▶ **THE TASK**
The expected output is every record below, transcribed exactly, with the pictures left out.

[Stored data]
___
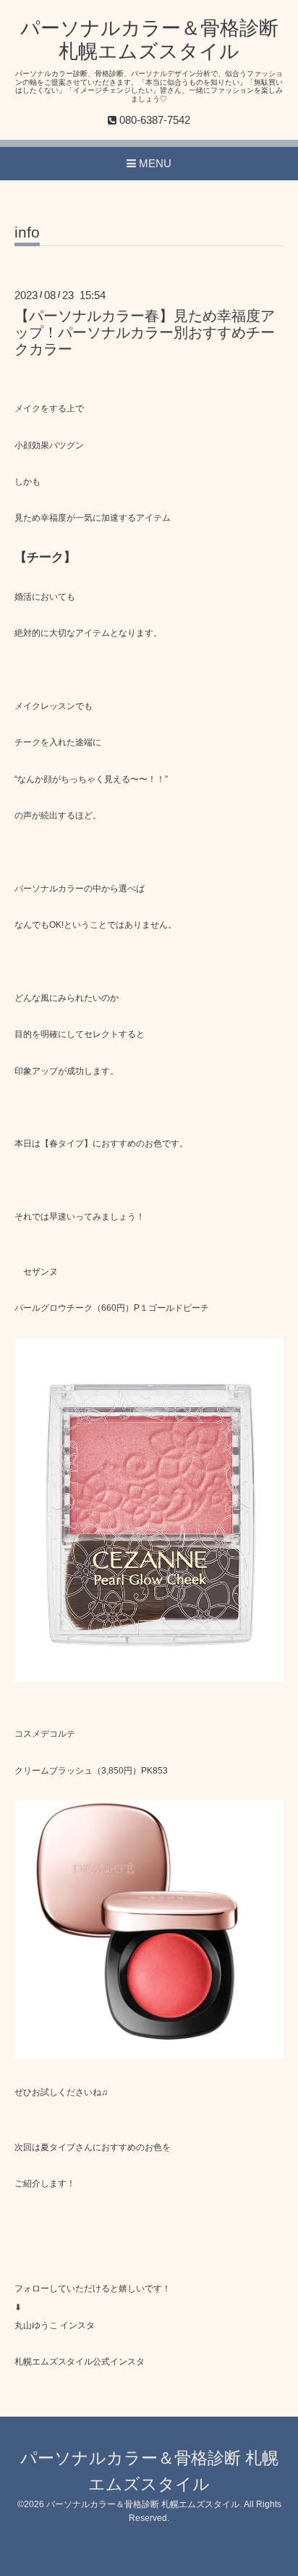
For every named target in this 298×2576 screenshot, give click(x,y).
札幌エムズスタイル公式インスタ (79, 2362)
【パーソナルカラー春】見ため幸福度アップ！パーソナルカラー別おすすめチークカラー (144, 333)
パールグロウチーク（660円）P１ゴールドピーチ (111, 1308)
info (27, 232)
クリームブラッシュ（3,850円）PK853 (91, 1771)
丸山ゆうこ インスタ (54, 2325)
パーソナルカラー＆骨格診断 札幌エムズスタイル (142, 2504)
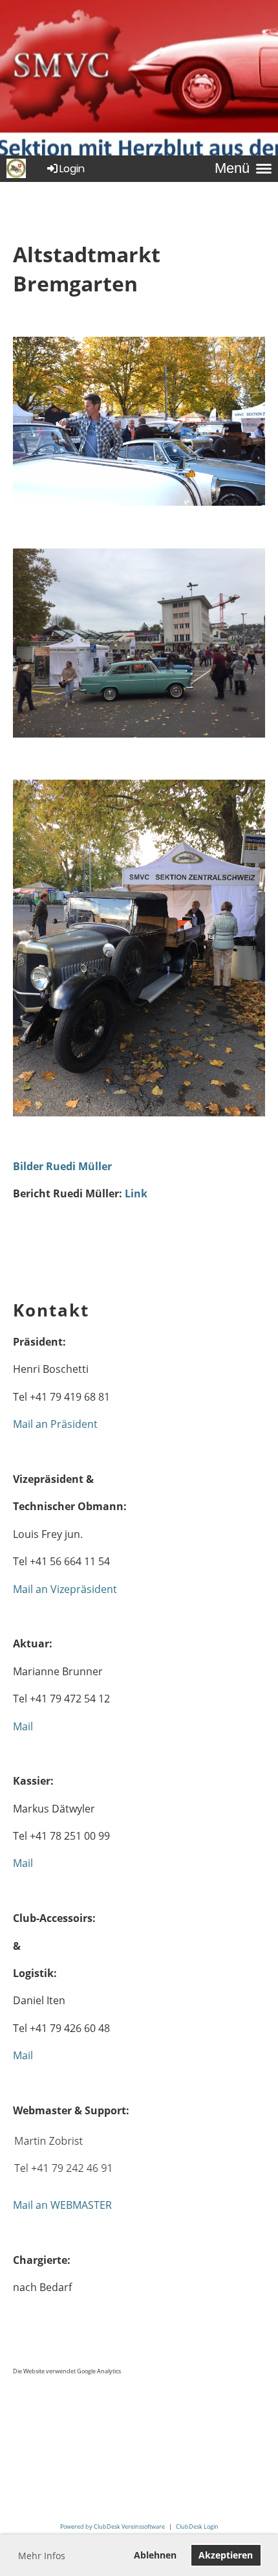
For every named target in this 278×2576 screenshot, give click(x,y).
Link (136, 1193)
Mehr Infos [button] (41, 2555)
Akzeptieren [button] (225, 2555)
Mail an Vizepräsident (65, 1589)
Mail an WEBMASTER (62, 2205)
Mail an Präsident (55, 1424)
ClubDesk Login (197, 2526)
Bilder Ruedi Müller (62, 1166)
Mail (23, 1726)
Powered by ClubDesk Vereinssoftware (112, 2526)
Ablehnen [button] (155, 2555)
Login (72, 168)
___
▶ **WRITTEN SOLUTION**
For every named target in this 298×2576 screenshot, give click(x,y).
札幌エムズスタイル公式インスタ (79, 2362)
【パーソナルカラー春】見ため幸福度アップ！パーソナルカラー別おすすめチークカラー (144, 333)
パールグロウチーク（660円）P１ゴールドピーチ (111, 1308)
info (27, 232)
クリームブラッシュ（3,850円）PK853 (91, 1771)
丸山ゆうこ インスタ (54, 2325)
パーソナルカラー＆骨格診断 札幌エムズスタイル (142, 2504)
For every named target in this 278×2576 screenshot, give click(x,y).
Link (136, 1193)
Mehr Infos [button] (41, 2555)
Akzeptieren [button] (225, 2555)
Mail an Vizepräsident (65, 1589)
Mail an WEBMASTER (62, 2205)
Mail an Präsident (55, 1424)
ClubDesk Login (197, 2526)
Bilder Ruedi Müller (62, 1166)
Mail (23, 1726)
Powered by ClubDesk Vereinssoftware (112, 2526)
Ablehnen [button] (155, 2555)
Login (72, 168)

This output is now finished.